Wednesday, June 3, 2009

White Icing on the Blacktop

It took a small freight truck to really smash the cake. A Jeep had clipped it, most of the cars had managed to get around it without touching it. Not being a jerk, he'd put the modest three-layer construct on the edge of the lane, and sat watching from the hillock just beyond the shoulder on the other side of the country highway.

But he wanted to see it smashed, and now he had. Smashing it himself would seem like cheating, in at least two senses...he hadn't been responsible, not directly, for what happened to her, so why should he take it out completely on his own on the cake. And, of course, actually attacking the cake himself would also seem like an attack on the wedding, an attack on their union, on her. If he had any hostility toward her, it was only the resentment that she was gone...and he couldn't begin to resent her very much, so much as to want to, well, destroy the world. Better, instead, to passively destroy the overpriced cake that, of course, couldn't be returned nor cheerfully disposed with (hey, want some cake that she would've rubbed my face in?).

Like most wedding cake, it wasn't even all that good. It had been pretty. He'd taken a bite of the top layer before solemnly setting it down just inside the white line on Rt. 43 West.

You never really know which airplanes will crash. Nor when. Nor who will be aboard. Nor why you weren't on the flight with her, except for the petty bit of business that would've put him on the redeye the next morning...if it hadn't been moot by 7pm that evening.

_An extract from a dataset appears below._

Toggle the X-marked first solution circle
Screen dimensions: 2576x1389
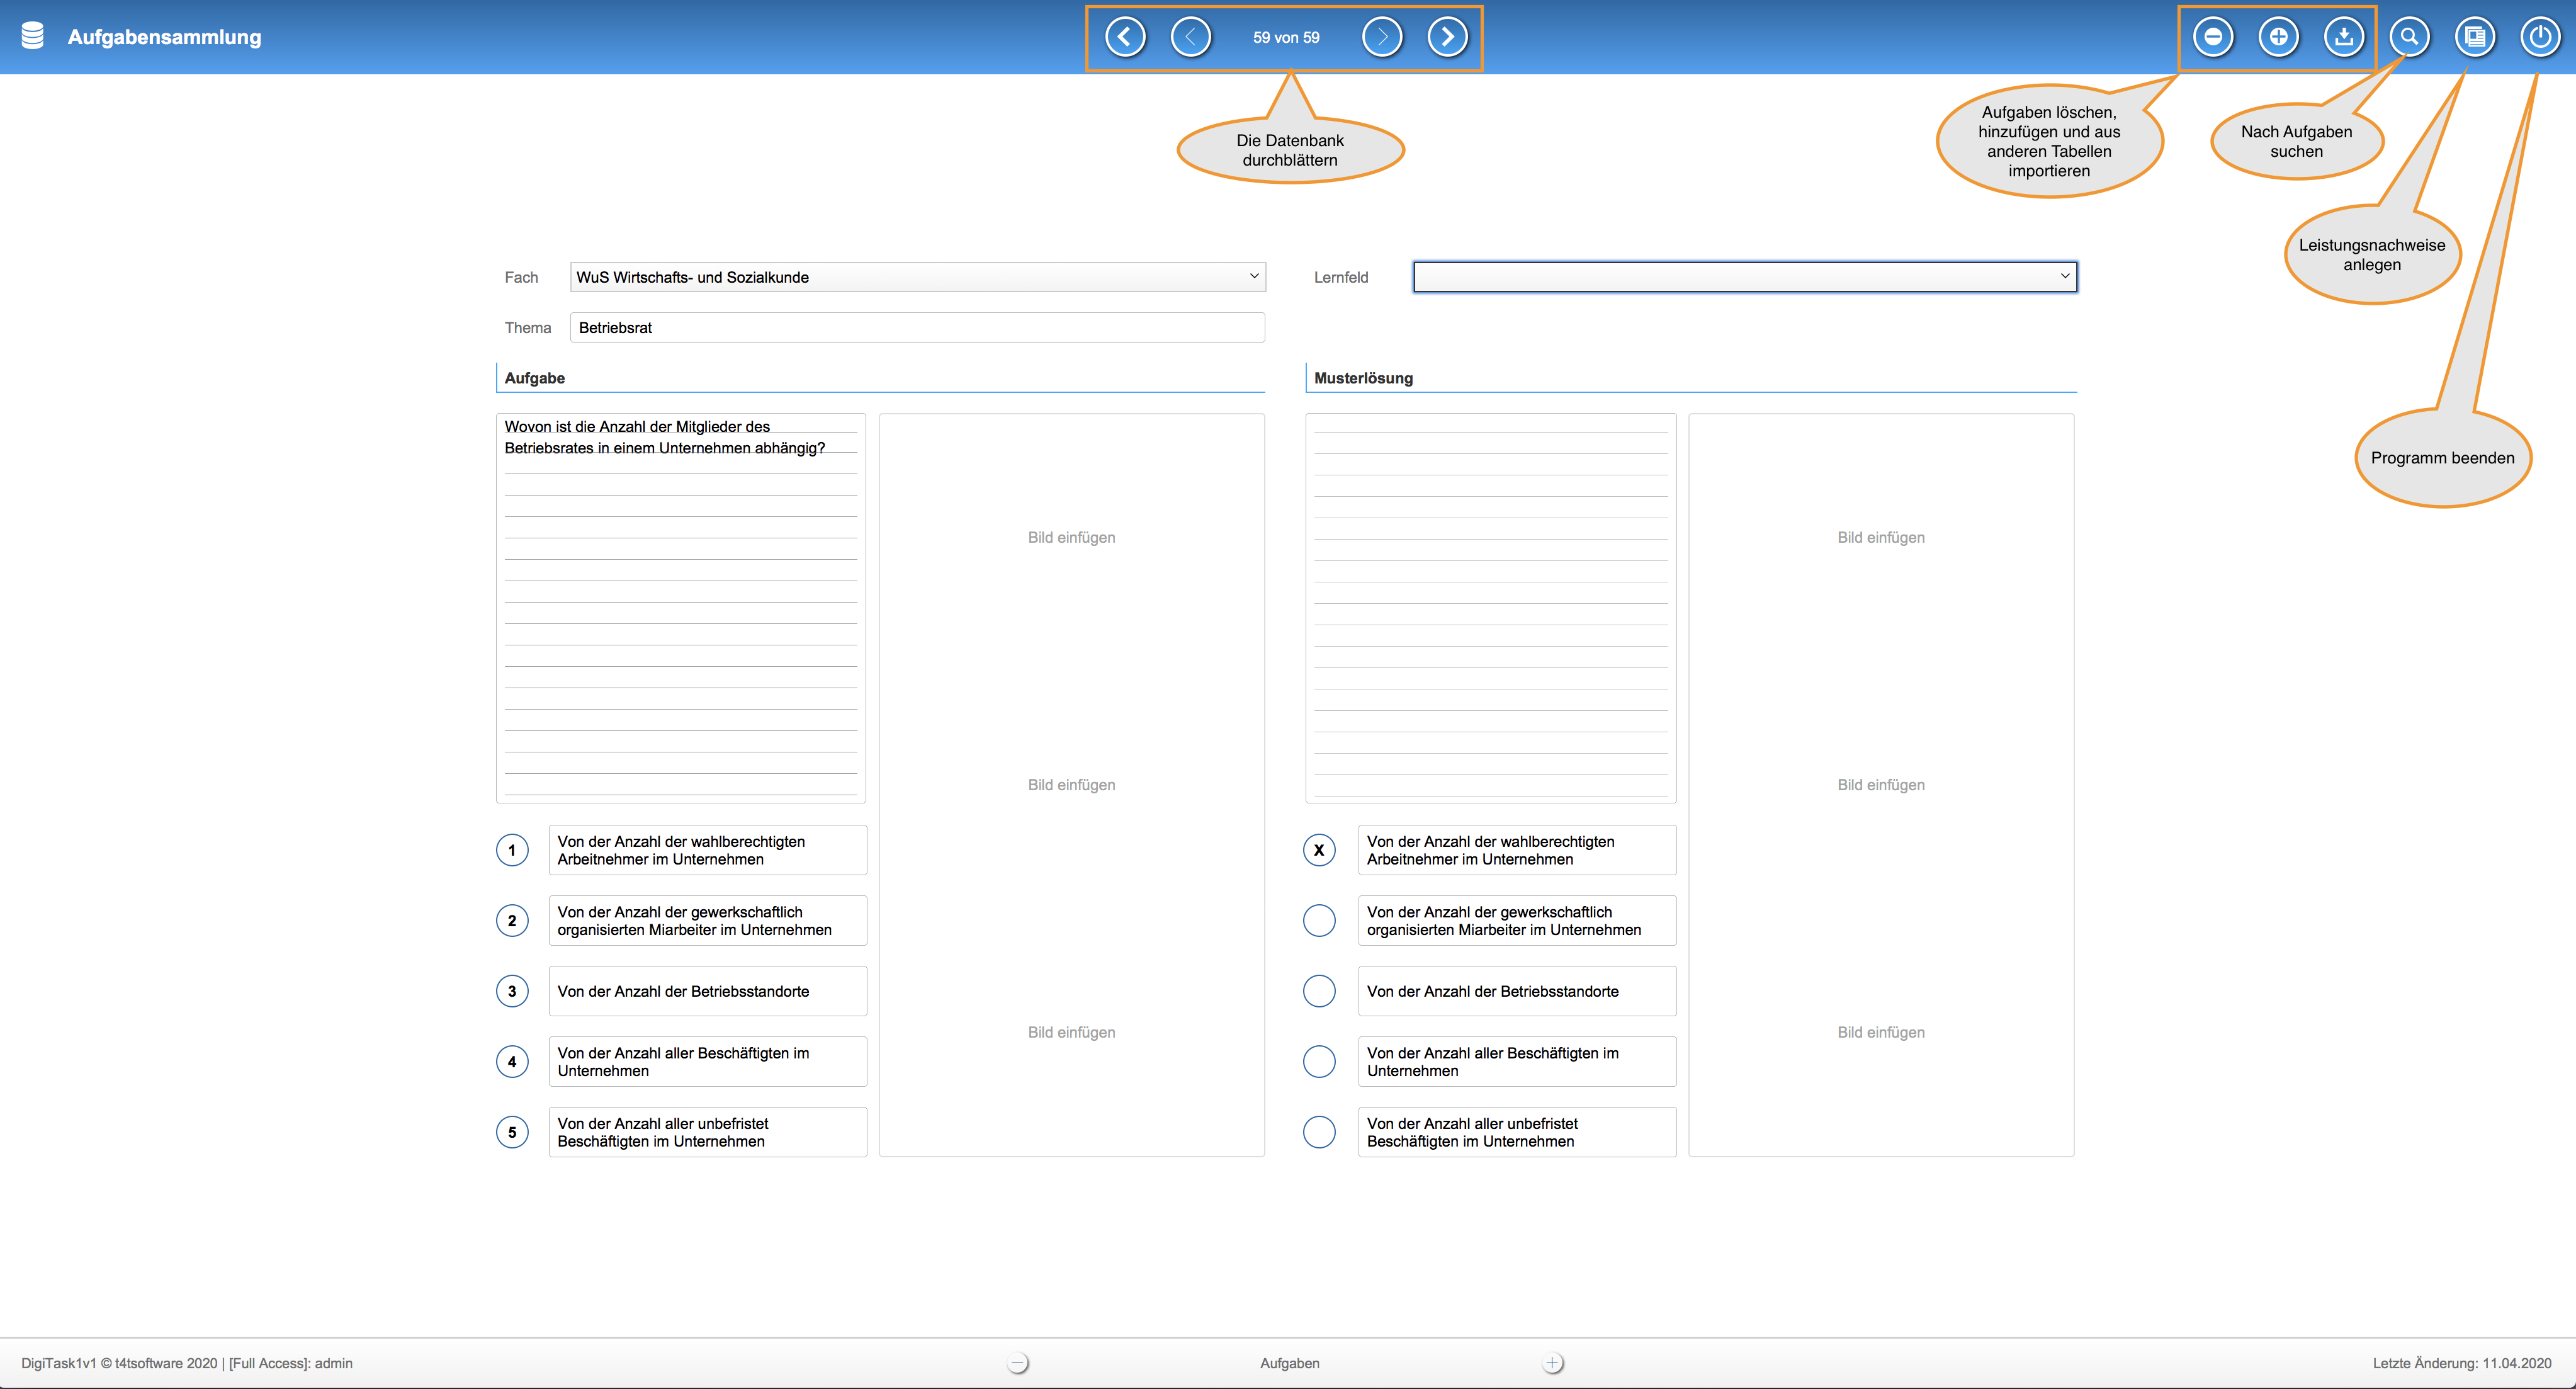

Or so he reflected, as he watched a sedan splatter some of the remains of the cake onto the shoulder. He decided he'd watch this for another hour...it'd be dark by then. He had no idea what he'd do then, but it didn't matter much, and probably wouldn't for a while.

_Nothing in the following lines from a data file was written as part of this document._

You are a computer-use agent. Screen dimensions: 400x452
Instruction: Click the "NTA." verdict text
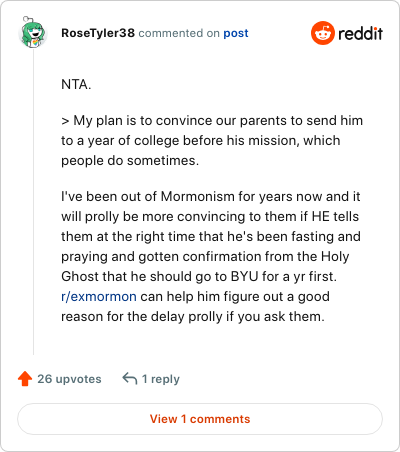pyautogui.click(x=76, y=84)
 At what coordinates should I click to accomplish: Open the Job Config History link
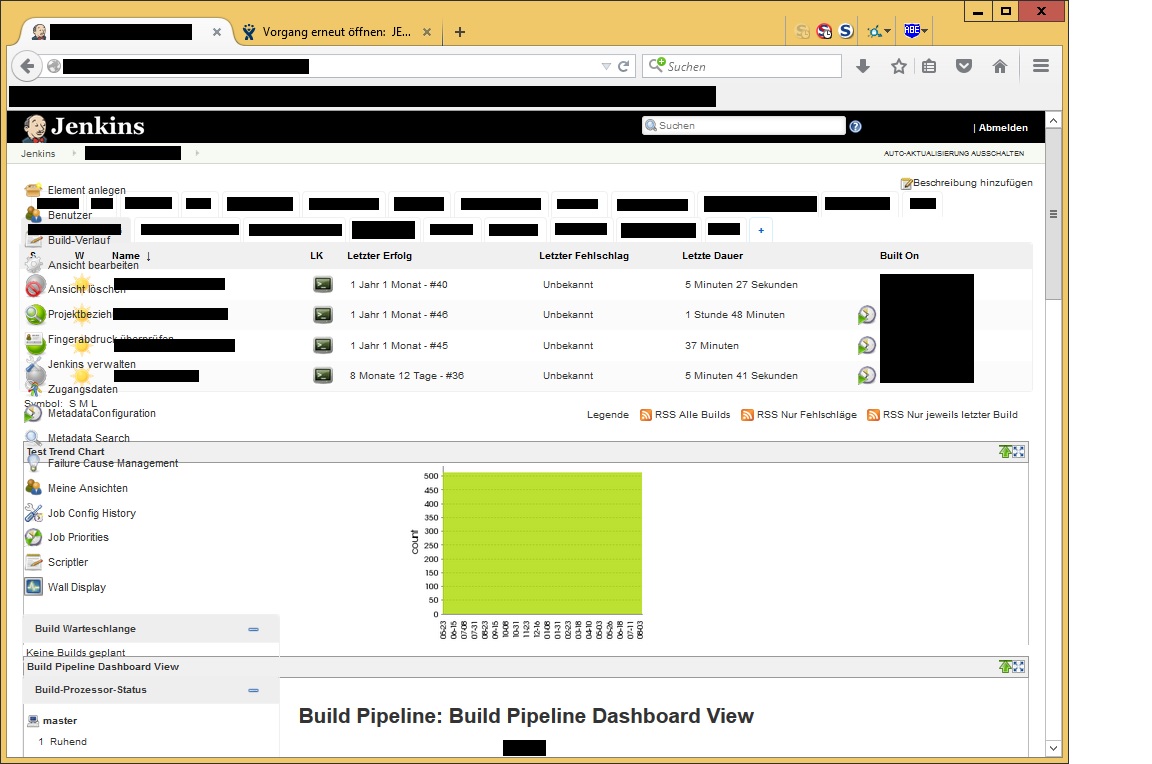point(91,513)
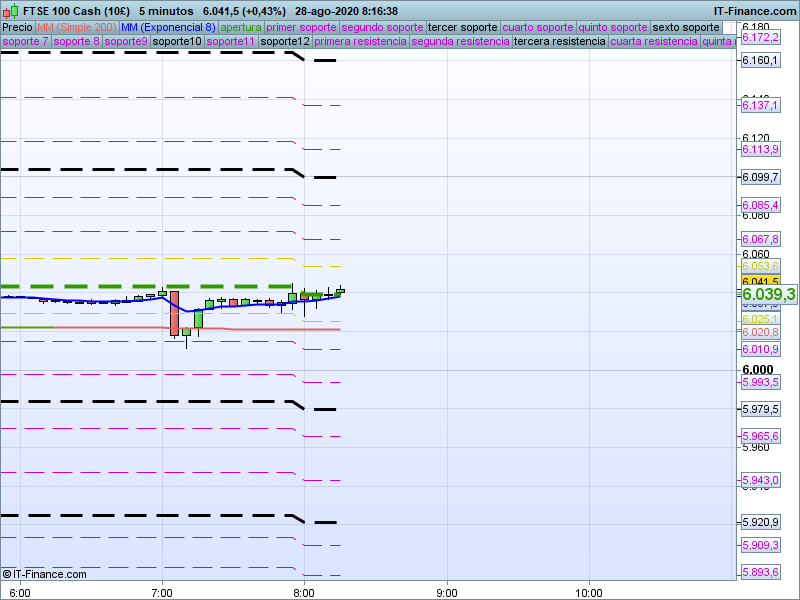The width and height of the screenshot is (800, 600).
Task: Select the tercera resistencia label
Action: pyautogui.click(x=559, y=42)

(Please see Patti Abbott's blog for other responses to this flash-fiction challenge...to write a vignette of 750 or fewer words featuring a wedding cake in a road.)

15 comments:

Bill Crider said...

Nice one, Todd.

Todd Mason said...

Thanks, Bill. From my quick sampling, I seem to have nearly if not the only barely CF story (well, littering and leaving obstructions in roadways are petty crimes) wherein the primary actors in the story actually liked each other.

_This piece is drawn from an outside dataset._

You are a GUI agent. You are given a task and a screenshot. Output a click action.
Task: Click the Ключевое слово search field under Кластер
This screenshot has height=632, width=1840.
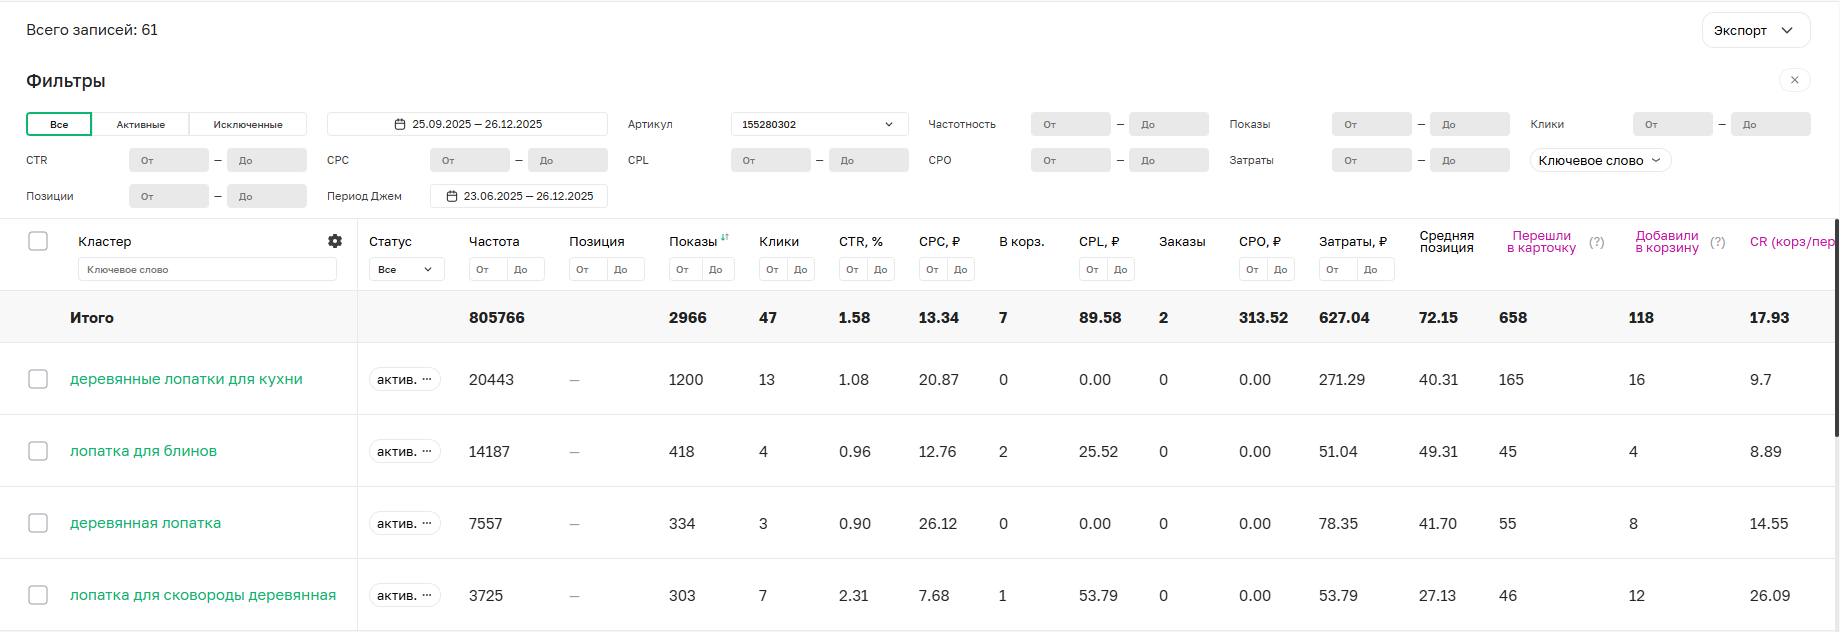(207, 269)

pattinase (abbott) said...

This was the saddest one. Really heartfelt. And I loved that he tasted it first. Great.

Todd Mason said...

Thanks, Patti. Just call me Cornell Woolrich's glummer, less shrill grandson.

sandra seamans said...

Nicely done, Todd! And such a sad story that rings so true.

r2 said...

Very emotional story. Thanks.

Todd Mason said...

Well, thank you R2 (man of mystery) and Sandra (woman of mystery).

Paul Brazill said...

Nice and sad. I've been reading a book of short stories inspired by Smiths songs and this would fit in very well, I think.

Todd Mason said...

But Paul (to steal a riff from MYSTERY SCIENCE THEATER 3000), no one says "Did I mention I cried today?" in the story...thanks!

Cormac Brown said...

Todd,

Very poignant.

Todd Mason said...

Thanks, Cormac. I think I'll be trying for comic effect next time out, and see if I still remind myself of Woolrich.

K. A. Laity said...

The best is when you can laugh and cry -- I did! A wry laugh, but the juxtaposition works. Yeah, the tasting is an exquisite point -- just enough to skirt pathos. Well done.

Todd Mason said...

But I was Striving for bathos! (Well, no.) Thanks, Kate.

Anonymous said...

Sad? There's not a single real emotion in your riddle of imprecise words.

"Smashing it himself would seem like cheating..." That whole passage is so imprecise, so inaccurate, so off. You are in love with the idea of being a writer. That's your strongest point you have going for you.

Todd Mason said...

Thanks for your courageous input, Anon.